Le cadre réglementaire européen et les instances de contrôle

La concrétisation de cet achat par SN Nuclearelectrica soulève d’importantes questions juridiques au niveau européen. La Roumanie étant un État membre de l’Union européenne, ses approvisionnements en matières nucléaires sont soumis à des mécanismes de contrôle particulièrement stricts.

Deux organismes principaux encadrent ces mouvements au sein de l’Union européenne. L’Agence pour l’Énergie Nucléaire veille au respect des normes de sécurité et de transparence sur la chaîne d’approvisionnement. Parallèlement, l’Agence d’approvisionnement d’Euratom doit impérativement valider tout contrat de fourniture de matières nucléaires, disposant d’un droit d’option et surveillant la traçabilité des transactions afin de prévenir le blanchiment et les distorsions de marché.

Il reste à déterminer si une transaction réglée en espèces et issue d’un circuit non conventionnel peut recevoir le feu vert de l’Agence d’approvisionnement d’Euratom. Si l’opération venait à enfreindre les directives européennes sur la transparence financière et le contrôle des matières fissiles, l’acheteur roumain s’exposerait à de lourdes sanctions réglementaires.

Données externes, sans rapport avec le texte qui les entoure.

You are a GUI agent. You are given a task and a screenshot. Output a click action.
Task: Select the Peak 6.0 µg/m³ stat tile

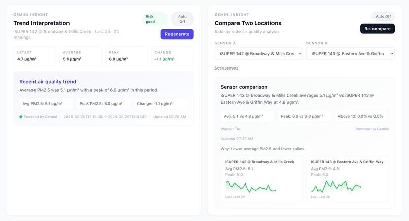click(x=126, y=56)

Une clarification essentielle pour l’avenir minier

Il est important de distinguer clairement ce stock de 300 tonnes des autres litiges internationaux en cours. Le groupe français Orano a déjà confirmé que ce tonnage précis relevait strictement de la quote-part attribuée à la SOPAMIN, le séparant nettement des volumes faisant l’objet de procédures d’arbitrage devant le Centre international pour le règlement des différends relatifs aux investissements.

La propriété de la SOPAMIN sur ces 300 tonnes n’est donc pas contestée sur le plan du droit minier. C’est bien la gestion opérationnelle et financière de cet actif national qui pose problème. Alors que le discours officiel met en avant la reconquête de la souveraineté économique et la réappropriation des ressources naturelles, la conduite de cette transaction en dehors des mécanismes de contrôle nationaux et internationaux crée un paradoxe évident. La souveraineté financière implique la reddition de comptes et la protection des actifs nationaux contre les bradages et les prélèvements d’intermédiaires étrangers. Les citoyens et les observateurs économiques restent dans l’attente de clarifications officielles et de pièces justificatives attestant du réinvestissement réel de ces fonds dans le Trésor public.